Monday, Oct. 02, 1978

Unhappy over Hookers

Before setting off for the Crusades seven centuries ago, Louis IX of France ordered the kingdom's bordellos closed. Uprooted but unfazed, many French prostitutes proceeded to join the Crusaders, traipsing along to the Holy Land as camp followers. Modern rulers have not had much better luck. When the French government cracked down on prostitution three years ago, the ladies of the night took sanctuary in churches.

Other European countries have learned to live more or less equably with the oldest profession. But in such matters the New World is less tolerant and straightforward than the Old. Although prostitution is officially a crime, the U.S. supports an estimated half-million hookers, while trying to put them out of business with an incredible hodgepodge of laws. Both in letter and spirit the laws entangle the states in ambiguous moral and constitutional questions, often with confusing results.

Just this month, for instance, New York began to apply its new "anti-john" law, imposing stiffer penalties for prostitutes' clients (johns) who in the past usually got off with the equivalent of a traffic ticket. Early hauls have included a 69-year-old man from New Jersey, let off in deference to his age. Other offenders will not get off so lightly. For patronizing a prostitute under age 11, the term can run as high as seven years.

The anti-john law is only the latest effort by New York to cut off the most baneful aspect of the trade--traffic in minors --and to get prostitutes off the street. The city is still trying to enforce, with some success, the stiff, two-year-old antiloitering law (not coincidentally passed on the eve of the 1976 Democratic National Convention in New York City). Prostitution is somewhat less visible now. But the wording of the antiloitering law, which allows arrests for "repeated beckoning," is claimed to be unconstitutional. Once upheld by the New York State Court of Appeals, the law is being tested again by the New York Civil Liberties Union.

Police trying to enforce it, at any rate, have swept up along with the hookers a 25-year-old Radcliffe graduate on the way home from the movies and a church worker counseling prostitutes. Meanwhile, pimps, the most noxious corner of the prostitution triangle, often go untouched. Convicting them is difficult because prostitutes are frequently afraid to testify against them. The Manhattan district attorney's office will use most of $200,000 it just received from the state for combating pimps to change the prostitutes' minds and lives with protection and "travel home" money.

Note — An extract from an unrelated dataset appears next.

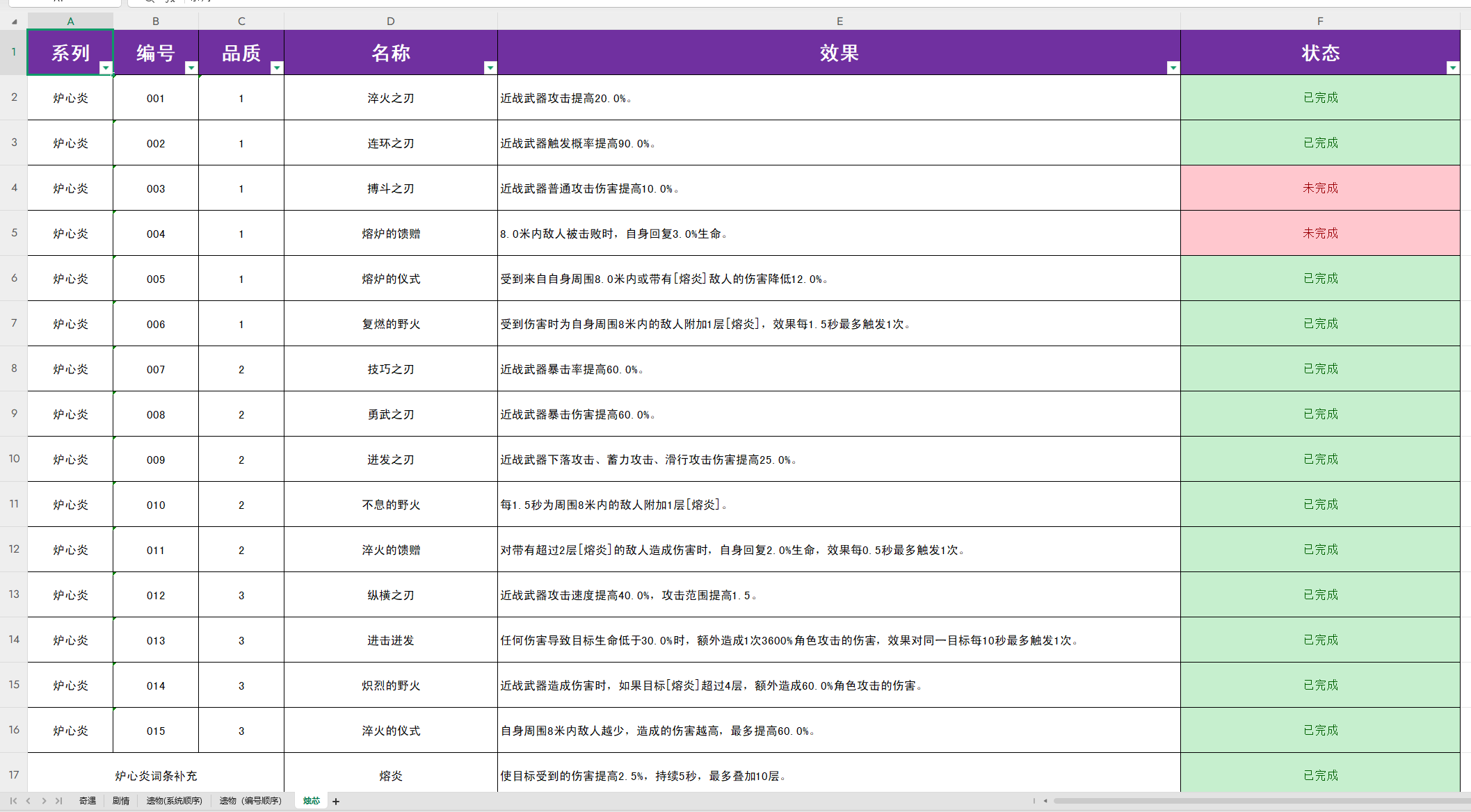This screenshot has width=1471, height=812.
Task: Go to previous sheet tab arrow
Action: [x=29, y=801]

Chicago has also been zeroing in on pimps this year. Last year the emphasis was on customers, who were picked up at the rate of 40 a night. That campaign has been taken up by local volunteers who have formed the Broadway Hookers Patrol, roaming Chicago's northeast side streets and shining flashlights in the faces of embarrassed johns and copying down their license plate numbers. Out in Joliet, Ill., the local paper hopes to cut down on the trade by printing the names of arrested johns. Included thus far on the Joliet list: a priest and a judge.

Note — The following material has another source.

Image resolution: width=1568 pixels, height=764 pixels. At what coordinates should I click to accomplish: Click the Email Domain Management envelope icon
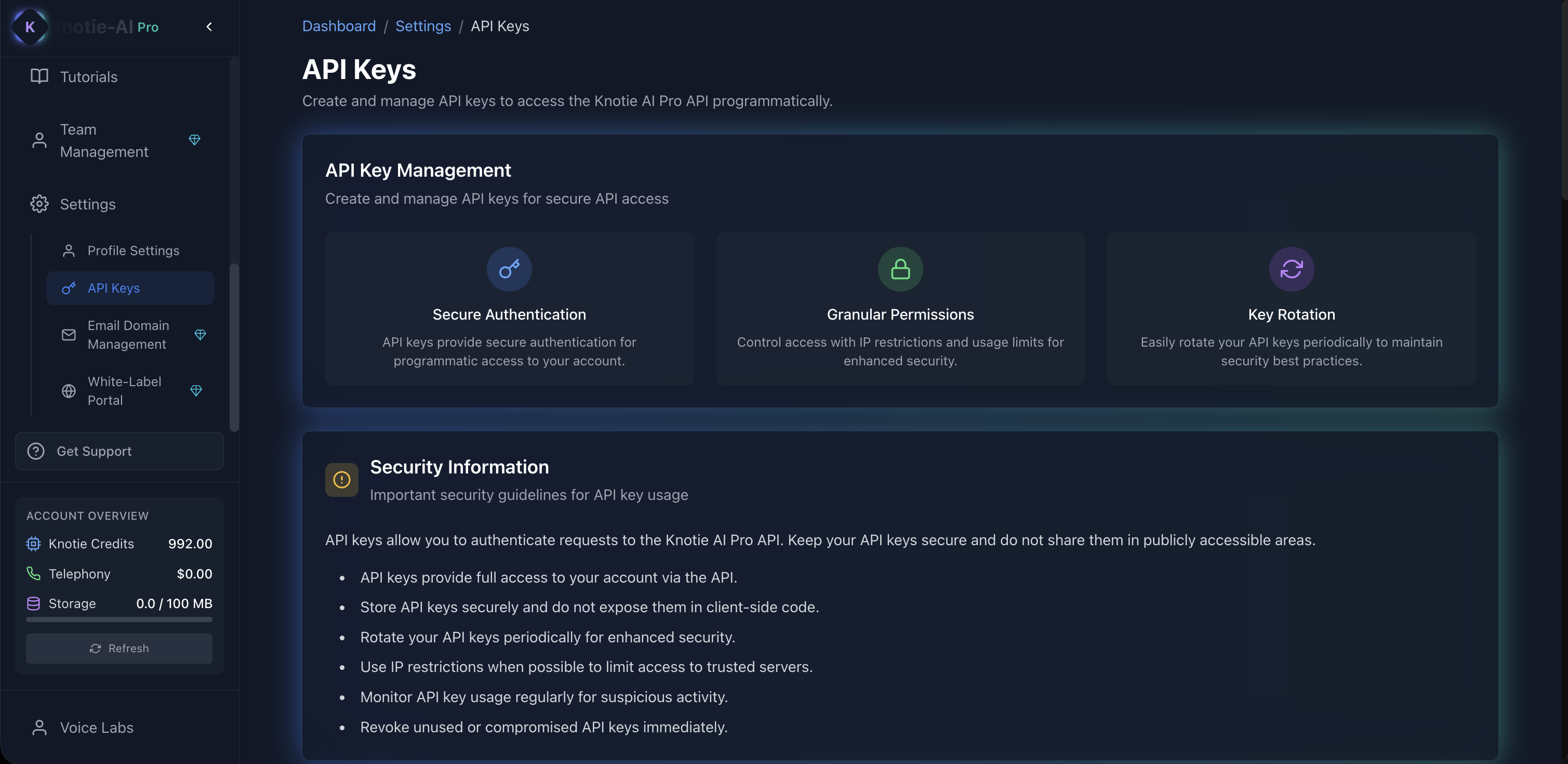pyautogui.click(x=69, y=335)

Chicago has had its loitering law against streetwalkers declared unconstitutional. Now police there, as is often the case in other cities, are forced to bring in prostitutes by charging them with disorderly conduct or traffic violations. Last week a lower court Detroit judge, William C. Hague, dismissed 84 prostitution cases. All over the country the struggle ebbs and flows: streetwalkers become brazen, the public complains, the city responds with tougher laws and arrests. The prostitutes move off the streets. The police start worrying more about muggers and murderers. The constitutionality of the law is challenged. The hookers return, like the tide. Police chiefs tend to sound like a gloomy Greek chorus about this endless cycle. The revolving door of the court system is expensive and fruitless. Prostitutes plead guilty; the judge slaps down a fine and lets them go. To pay the fine, they have to turn more tricks and soon wind up back in court.

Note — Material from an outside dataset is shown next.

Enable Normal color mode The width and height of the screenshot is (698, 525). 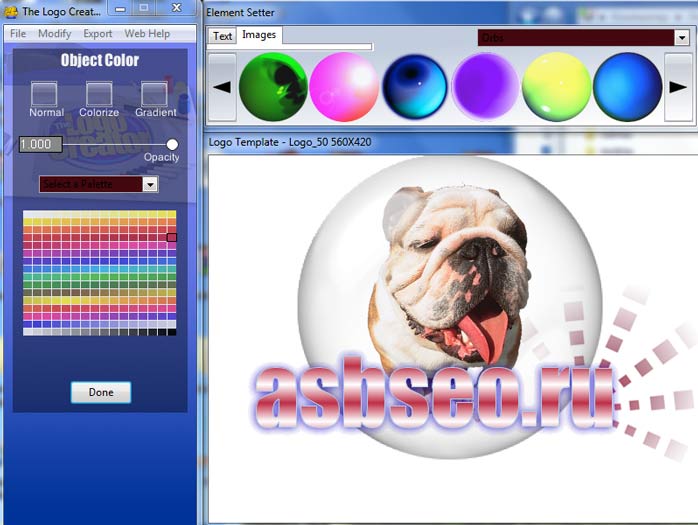pyautogui.click(x=45, y=94)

Faced with the intractability of crime and street prostitution that the proliferation of pornography brings with it, Boston tried at least to keep it all in one place. The "combat zone," a two-block downtown area full of strip joints, peep shows and streetwalkers, was designated an Adult Entertainment District, and police tended to ignore "victimless crime." But in a few months the rate of street solicitation and crime, along with police corruption, rose alarmingly. After a Harvard football player was stabbed to death, the authorities had to crack down again.

Illicit and anonymous, afraid of the law, prostitutes are constantly driven into the underworld both as criminals and victims. Some civil libertarians believe that simply eliminating criminal sanctions against them would break the connection between prostitutes and crime. The view seems unrealistic, if only because street prostitutes, legal or illegal, acquire large amounts of tempting cash and need outside help in defending themselves as they ply their trade. A more practical solution is the one proposed by Chicago American Civil Liberties Union Attorney David Goldberger: "Prostitution is the world's oldest profession for a reason. It can't be stamped out. It at least ought to be legalized and regulated." That may be a long time coming, though not for reasons of law and law enforcement. Although he notes that legalized prostitution seems to work well in Amsterdam, Florida Prosecutor Leonard Glick warns that legalization along with necessary police protection is "not politically feasible in this country. The puritanic heritage of Americans just won't allow it."